1.Introduction
Engineering is concerned with understanding and controlling the materials and forces of nature for the benefit of humankind. Control system engineers are concerned with understanding and controlling segments of their environment, to provide useful products for society. Control engineering is based on the foundations of feedback theory and linear system analysis. It is not limited to any engineering discipline but is equally applicable to aeronautical, chemical, mechanical, environmental, civil, and electrical engineering.
A control system is an interconnection of components forming a system configuration that will provide a desired system response. The study of control systems involves not so much the development of new engineering components or machines, but taking combinations of existing hardware to achieve a predetermined goal. Control systems operate in almost every aspect of human activity, including walking, talking, and handling objects. In addition, control system exist that require no human interaction, such as aircraft automatic pilots and automobile cruise control systems.

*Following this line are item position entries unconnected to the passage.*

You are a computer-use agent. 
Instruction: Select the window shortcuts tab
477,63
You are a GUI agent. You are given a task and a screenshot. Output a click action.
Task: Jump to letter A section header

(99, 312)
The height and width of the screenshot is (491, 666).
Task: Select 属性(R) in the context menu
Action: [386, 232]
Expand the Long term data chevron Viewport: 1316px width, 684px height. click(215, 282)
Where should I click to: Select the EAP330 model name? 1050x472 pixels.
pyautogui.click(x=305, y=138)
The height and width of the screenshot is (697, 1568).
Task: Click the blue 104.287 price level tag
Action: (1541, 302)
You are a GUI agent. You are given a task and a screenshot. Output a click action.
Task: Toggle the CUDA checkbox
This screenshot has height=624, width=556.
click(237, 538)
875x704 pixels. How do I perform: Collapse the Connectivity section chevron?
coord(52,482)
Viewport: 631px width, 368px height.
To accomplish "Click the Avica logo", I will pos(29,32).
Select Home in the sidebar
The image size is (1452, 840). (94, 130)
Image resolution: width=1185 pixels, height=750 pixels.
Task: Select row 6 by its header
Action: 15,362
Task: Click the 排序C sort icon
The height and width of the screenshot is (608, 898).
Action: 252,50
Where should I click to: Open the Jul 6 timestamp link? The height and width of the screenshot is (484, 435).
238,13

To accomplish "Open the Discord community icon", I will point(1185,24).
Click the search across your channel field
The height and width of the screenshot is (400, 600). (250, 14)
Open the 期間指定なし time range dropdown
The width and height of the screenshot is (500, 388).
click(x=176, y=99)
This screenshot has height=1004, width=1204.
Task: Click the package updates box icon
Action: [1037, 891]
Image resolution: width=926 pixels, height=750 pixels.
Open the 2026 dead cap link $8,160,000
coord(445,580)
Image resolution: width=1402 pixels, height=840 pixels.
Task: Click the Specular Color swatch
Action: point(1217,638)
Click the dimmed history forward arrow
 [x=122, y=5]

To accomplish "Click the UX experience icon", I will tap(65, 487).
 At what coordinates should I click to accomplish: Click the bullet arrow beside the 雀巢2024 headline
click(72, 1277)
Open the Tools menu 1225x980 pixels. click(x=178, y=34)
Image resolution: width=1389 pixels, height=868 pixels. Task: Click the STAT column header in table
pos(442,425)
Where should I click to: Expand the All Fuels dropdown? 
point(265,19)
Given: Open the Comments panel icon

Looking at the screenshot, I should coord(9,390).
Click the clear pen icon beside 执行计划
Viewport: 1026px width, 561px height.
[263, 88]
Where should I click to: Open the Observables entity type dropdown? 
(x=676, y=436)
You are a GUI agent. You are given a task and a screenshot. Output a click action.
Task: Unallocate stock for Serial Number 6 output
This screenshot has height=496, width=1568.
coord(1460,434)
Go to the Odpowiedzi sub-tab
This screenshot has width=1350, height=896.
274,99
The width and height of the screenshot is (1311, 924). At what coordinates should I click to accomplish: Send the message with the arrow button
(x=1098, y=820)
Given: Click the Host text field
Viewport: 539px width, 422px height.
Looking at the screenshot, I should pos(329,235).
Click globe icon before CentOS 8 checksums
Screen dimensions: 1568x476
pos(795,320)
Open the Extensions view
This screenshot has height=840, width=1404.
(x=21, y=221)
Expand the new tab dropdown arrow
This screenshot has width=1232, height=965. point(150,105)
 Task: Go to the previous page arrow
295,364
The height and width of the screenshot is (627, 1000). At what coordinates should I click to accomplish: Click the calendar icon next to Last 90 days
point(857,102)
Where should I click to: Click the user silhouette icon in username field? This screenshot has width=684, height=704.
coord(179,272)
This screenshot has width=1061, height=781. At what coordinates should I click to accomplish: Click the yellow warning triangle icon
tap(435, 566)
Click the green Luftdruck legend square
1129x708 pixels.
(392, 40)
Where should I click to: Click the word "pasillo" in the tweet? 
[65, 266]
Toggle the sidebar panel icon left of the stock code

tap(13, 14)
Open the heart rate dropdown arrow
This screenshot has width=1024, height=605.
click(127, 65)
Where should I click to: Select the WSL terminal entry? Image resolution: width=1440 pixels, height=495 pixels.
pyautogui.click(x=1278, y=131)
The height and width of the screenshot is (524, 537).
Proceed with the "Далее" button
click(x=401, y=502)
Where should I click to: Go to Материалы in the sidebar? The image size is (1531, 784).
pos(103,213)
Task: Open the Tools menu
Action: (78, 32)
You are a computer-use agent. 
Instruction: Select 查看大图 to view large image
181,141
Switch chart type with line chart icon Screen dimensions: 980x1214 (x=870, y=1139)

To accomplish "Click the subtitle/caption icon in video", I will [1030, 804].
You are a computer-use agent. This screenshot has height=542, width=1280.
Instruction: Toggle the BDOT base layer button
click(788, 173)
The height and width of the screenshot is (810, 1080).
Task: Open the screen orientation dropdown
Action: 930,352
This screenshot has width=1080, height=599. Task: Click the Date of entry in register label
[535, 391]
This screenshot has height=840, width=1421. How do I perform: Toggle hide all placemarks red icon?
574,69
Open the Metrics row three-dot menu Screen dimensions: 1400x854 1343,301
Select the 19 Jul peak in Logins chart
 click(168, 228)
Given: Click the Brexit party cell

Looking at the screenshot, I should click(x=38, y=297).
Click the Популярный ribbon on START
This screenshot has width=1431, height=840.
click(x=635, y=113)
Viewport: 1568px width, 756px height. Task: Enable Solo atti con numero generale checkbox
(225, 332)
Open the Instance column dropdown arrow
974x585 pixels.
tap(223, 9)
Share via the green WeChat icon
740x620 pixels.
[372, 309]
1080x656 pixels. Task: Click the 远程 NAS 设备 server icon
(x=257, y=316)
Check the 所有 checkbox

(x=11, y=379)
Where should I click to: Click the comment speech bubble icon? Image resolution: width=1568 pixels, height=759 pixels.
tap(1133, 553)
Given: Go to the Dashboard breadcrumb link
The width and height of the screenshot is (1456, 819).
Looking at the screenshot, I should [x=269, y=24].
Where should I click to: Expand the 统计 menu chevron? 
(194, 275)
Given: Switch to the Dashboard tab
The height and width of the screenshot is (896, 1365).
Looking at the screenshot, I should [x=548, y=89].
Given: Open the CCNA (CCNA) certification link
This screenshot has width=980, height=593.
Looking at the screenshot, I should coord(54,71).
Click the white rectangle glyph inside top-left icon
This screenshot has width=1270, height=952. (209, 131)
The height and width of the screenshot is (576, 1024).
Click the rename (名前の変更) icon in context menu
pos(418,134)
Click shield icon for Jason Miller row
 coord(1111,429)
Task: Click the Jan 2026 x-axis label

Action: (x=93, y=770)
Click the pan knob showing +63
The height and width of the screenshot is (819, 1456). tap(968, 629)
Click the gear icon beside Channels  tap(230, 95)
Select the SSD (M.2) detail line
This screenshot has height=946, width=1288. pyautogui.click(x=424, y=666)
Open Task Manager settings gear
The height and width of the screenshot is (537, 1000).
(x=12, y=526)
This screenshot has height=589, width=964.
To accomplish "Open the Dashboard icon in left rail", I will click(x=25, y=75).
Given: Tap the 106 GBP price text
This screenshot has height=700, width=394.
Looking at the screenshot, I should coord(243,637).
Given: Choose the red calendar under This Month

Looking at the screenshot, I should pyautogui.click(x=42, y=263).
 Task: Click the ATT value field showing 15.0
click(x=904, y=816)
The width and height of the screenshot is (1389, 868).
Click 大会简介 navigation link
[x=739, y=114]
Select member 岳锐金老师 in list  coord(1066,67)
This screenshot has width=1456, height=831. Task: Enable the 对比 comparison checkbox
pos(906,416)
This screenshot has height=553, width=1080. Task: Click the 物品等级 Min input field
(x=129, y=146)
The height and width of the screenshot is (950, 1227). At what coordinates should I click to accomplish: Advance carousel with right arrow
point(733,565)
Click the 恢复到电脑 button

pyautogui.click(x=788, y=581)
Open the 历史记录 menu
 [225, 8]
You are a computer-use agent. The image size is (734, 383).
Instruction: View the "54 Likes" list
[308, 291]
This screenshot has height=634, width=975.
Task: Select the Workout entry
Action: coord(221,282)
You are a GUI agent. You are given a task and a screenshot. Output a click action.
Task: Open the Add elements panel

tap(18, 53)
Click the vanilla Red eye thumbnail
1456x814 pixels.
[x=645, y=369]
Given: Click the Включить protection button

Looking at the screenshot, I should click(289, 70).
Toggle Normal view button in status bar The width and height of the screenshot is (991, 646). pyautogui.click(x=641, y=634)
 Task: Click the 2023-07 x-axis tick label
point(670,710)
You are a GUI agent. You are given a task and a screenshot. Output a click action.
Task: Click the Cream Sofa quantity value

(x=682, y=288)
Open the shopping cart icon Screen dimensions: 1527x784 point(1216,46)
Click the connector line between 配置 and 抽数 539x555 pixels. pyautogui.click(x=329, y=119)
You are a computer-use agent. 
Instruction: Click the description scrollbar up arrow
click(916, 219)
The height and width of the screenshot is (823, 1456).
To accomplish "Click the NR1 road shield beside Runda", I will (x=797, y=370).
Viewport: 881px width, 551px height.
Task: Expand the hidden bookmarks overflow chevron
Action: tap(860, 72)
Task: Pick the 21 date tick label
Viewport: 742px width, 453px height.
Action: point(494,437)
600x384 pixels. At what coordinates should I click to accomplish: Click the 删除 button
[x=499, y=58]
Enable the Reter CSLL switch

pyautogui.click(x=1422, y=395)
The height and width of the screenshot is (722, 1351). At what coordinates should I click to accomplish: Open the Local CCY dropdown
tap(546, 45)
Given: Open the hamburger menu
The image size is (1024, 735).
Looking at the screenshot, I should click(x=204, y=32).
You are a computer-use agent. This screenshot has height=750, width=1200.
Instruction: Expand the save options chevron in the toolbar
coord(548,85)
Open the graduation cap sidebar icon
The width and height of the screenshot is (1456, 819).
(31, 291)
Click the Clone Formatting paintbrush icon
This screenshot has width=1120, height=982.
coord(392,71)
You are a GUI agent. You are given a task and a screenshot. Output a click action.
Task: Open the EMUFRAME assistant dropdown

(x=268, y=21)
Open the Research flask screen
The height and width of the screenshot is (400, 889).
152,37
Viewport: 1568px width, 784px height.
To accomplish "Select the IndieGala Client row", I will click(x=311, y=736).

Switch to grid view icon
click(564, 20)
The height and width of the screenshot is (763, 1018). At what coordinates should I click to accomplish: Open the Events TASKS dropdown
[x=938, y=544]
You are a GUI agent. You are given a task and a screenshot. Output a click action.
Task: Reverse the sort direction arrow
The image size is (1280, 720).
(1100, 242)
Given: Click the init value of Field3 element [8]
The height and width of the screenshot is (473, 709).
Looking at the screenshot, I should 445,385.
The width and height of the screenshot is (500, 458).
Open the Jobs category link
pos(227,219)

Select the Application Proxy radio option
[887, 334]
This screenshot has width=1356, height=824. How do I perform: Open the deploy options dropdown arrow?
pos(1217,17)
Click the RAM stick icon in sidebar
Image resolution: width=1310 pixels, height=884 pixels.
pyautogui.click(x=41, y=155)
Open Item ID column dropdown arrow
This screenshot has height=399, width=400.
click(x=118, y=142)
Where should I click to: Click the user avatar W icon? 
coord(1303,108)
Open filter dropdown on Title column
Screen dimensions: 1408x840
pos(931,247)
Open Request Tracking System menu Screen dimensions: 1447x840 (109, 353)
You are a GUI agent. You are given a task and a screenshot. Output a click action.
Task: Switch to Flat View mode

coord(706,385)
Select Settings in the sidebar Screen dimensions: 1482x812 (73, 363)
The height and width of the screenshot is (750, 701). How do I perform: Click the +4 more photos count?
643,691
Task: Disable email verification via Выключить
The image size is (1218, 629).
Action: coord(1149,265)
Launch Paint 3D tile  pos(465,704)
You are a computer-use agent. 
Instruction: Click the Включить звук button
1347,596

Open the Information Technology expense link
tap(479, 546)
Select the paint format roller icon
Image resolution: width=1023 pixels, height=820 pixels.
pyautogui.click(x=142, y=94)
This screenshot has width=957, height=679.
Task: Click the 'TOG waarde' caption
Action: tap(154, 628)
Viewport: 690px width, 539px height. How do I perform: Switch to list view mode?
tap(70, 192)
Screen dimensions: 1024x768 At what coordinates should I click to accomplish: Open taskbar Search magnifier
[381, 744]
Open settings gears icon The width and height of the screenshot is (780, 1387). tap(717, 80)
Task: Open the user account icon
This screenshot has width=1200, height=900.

In dealing with control systems, particular engineering control systems, we will deal with a variety of components, indicating that the subject is an interdisciplinary one. The control engineer needs a working knowledge of mechanics, electronics, electrical machines, fluid mechanics, thermodynamics, structures, material properties, and so on. Obviously not every control system contains elements from more than one discipline.
The basis for analysis of a system is the foundation provided by linear system theory, which assumes a cause-effect relationship for the components of a system. Control system analysis involves the uniform treatment of different engineering components. What this means is that we try to represent the system elements in a common format and identify the connections between the elements in a similar way. When we do this, most control systems look the same in schematic form and lend themselves to common methods of analysis.
2.History of Automatic Control
The use of feedback to control a system has had a fascinating history. The first applications of feedback control appeared in the development of float regulator mechanisms in Greece in the period 300 to 1 B.C. The first feedback system invented in modern Europe is the temperature regulator of Cornelis Drebbel (1572-1633) of Holland. The first automatic feedback controller used in an industrial process is generally agreed to be James Watt’s flyball governor, developed in 1769 for controlling the speed of a steam engine. The all-mechanical device, shown in Figure 5.1, measures the speed of the output shaft and utilizes the movement of the flyball with speed to control the value and therefore the amount of steam entering the engine. As the speed increases, the ball weights rise and move away from the shaft axis, thus closing the value. The flyweights require power from the engine to turn and therefore cause the speed measurement to be less accurate.
A large impetus to the history and practice of automatic control occurred during World War II when it became necessary to design and construct automatic airplane pilots, gun-positioning systems, radar antenna control systems, and other military systems based on the feedback control approach. The complexity and expected performance of these military systems necessitated an extension of the available control techniques and fostered interest in control systems and development of new insights and methods.
Frequency-domain techniques continued to dominate the field of control following World War II with the increased use of the Laplace transform and the complex frequency plane. During the 1950s, the emphasis in control engineering theory was on the development and use of the s-plane methods and, particularly, the root locus approach. Furthermore, during the 1980s, the utilization of digital computers for control components became routine. The technology of these new control elements to perform accurate and rapid calculations was formerly unavailable to control engineers.
With the advent of Sputnik and the space age, another new impetus was imparted to control engineering. It became necessary to design complex, highly accurate control systems for missiles and space probes. Furthermore, the necessity to minimize the weight of satellites and to control them very accurately has spawned the important field of optimal control. Due to these requirements, the time-domain methods developed by Liapunov, Minorsky, and others have met with great interest in the last two decades.
3.Control System Design
The design of control systems is a specific example of engineering design. Again, the goal of control engineering design is to obtain the configuration, specifications, and identification of the key parameters of a proposed system to meet an actual need.
The first step in the design process consists of establishing the system goals. For example, we may state that our goal is to control the velocity of a motor accurately. The second step is to identity the variables that we desire to control. The third step is to write the specifications in terms of the accuracy we must attain. This required accuracy of control will then lead to the identification of a sensor to measure the controlled variable.
As designers, we proceed to the first attempt to configure a system that will result in the desired control performance. The system configuration will normally consist of a sensor, the process under control, an actuator, and a controller, as shown in Figure 5.2. The next step consists of identifying a candidate for the actuator. This will, of course, depend on the process, but the actuation chosen must be capable of effectively adjusting the performance of the process. The next step is the selection of a controller, which often consists of a summing amplifier that will compare the desired response with the actual response and then forward this error-measurement signal to an amplifier. The final step in the design process is the adjustment of the parameters of the system in order to achieve the desired performance. If we can achieve the desired performance by adjusting the parameters, we will finalize the design and proceed to document the results. If not, we will need to establish an improved system configuration and perhaps select an enhanced actuator and sensor. Then we will repeat the design steps until we are able to meet the specifications, or until we decide the specifications are too demanding and should be relaxed.
In summary, the controller design problem is as follows: Given a model of the system to be controlled (including its sensors and actuators) and a set of design goals, find a suitable controller, or determine that none exists.